Eserleri: Lâne-i Melâl (Servet-i Fünûn dönemi şiirleri, 1910); Gâve Destanı (Mizahi şiirleri, 1923) Dehhak-i Zalim, Gâve-i Zalim imzalarıyla mizah ve hiciv manzumeleri yazmıştır.

Tiyatro eserleri: Şehbâl yahut İstibdâd’ın Son Perdesi (1908), Devâ-yi Aşk (tefrika, 1910), Kirli Çamaşırlar (1911), Çürük Temel (adaptasyon oyun, 1915), Kayseri Gülleri (1920), Yamalar (1920), Harman Sonu, Ahrette Bir Gün, (Manzum tiyatro, 1926), Hülle, Şehbal, Kundak Takımları.

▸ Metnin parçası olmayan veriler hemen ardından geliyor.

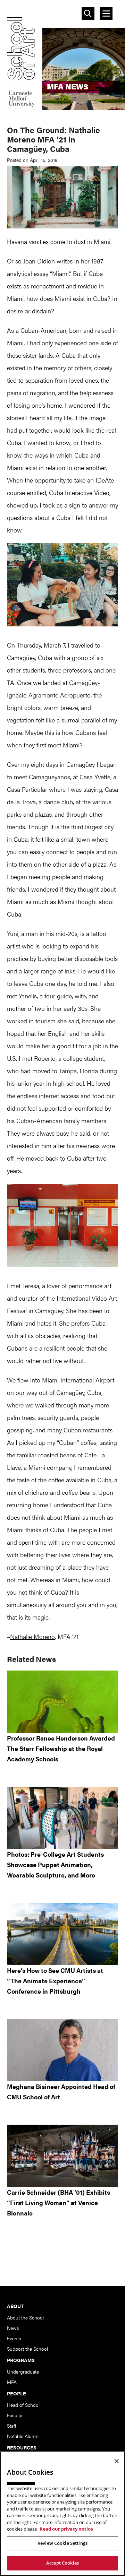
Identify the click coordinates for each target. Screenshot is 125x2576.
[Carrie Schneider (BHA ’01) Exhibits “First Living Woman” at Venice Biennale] (62, 2156)
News (13, 2327)
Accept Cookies (62, 2563)
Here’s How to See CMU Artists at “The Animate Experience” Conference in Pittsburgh (55, 1980)
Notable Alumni (23, 2435)
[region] (62, 2514)
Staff (11, 2425)
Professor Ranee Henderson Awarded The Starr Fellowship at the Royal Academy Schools (61, 1748)
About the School (25, 2317)
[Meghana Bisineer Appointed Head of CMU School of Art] (62, 2050)
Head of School (23, 2404)
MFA (12, 2381)
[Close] (116, 2461)
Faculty (14, 2415)
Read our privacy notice (66, 2529)
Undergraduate (23, 2371)
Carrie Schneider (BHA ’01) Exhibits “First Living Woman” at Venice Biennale (58, 2202)
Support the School (27, 2348)
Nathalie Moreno (32, 1636)
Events (14, 2338)
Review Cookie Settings (63, 2543)
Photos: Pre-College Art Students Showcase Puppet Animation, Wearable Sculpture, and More (55, 1864)
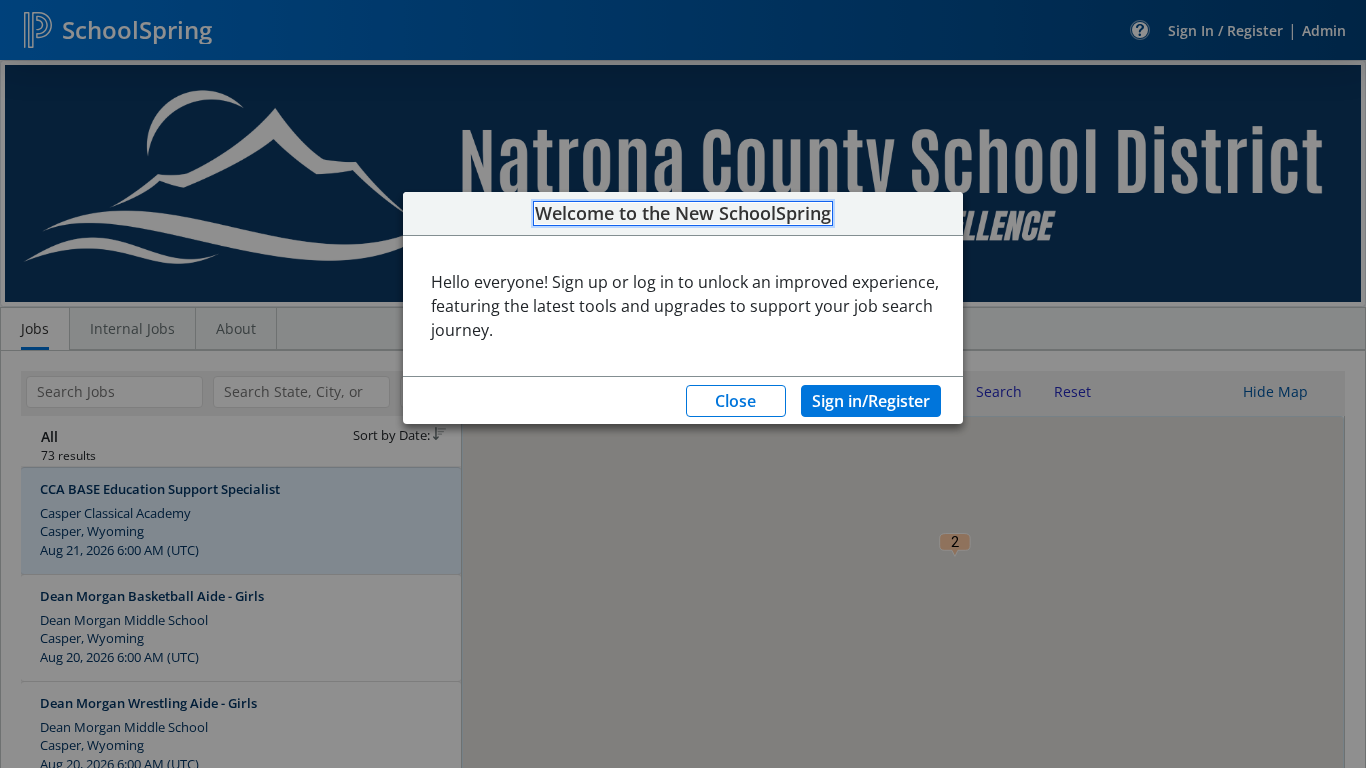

Süleyman Nazif (1869 - 1927)

Servet-i Fünûn şairlerinden Fâik Ali Ozansoy’un ağabeyidir. Diğer Servet-i Fünûn’un çoğu sanatçısı gibi, Nazif’in de ilk edebî kültürü Divan edebiyatına dayanır. Ancak, babasının tavsiyesi ile henüz çocuk denebilecek bir yaşta iken, Namık Kemal’in eserlerini de okuyarak ilk şiirlerinde onu örnek almıştır.

1892-1897 yılları arasında yazılmış ve istibdada karşı olan şiirlerini içeren “Gizli Figânlar”, gerek tema gerekse üslup bakımından, Namık Kemal’in etkisindedir. Servet-i Fünûn şairlerinin ilk şiirleri genellikle bireysel konularda oldukları hâlde, Nazif’in daha ilk şiirlerinde sosyal temalara yönelmesi onun ayrı, bir özelliğidir. Nazif’in bireysel konulara eğilişi, 1898’de Servet-i Fünûn’a girmesi ile başlamış ve 1908’e kadar sürmüştür. Bu şiirlerinde, romantik duygu ve hayallerin ve Servet-i Fünûn söz varlığının bütün özellikleri vardır. 1908’den sonra şair, yeniden sosyal temalara yönelmiştir. Bu şiirlerindeki dil de, Servet-i Fünûn şiirinin dilindeki aşırılıklardan ayrılarak, daha doğal bir yön alır.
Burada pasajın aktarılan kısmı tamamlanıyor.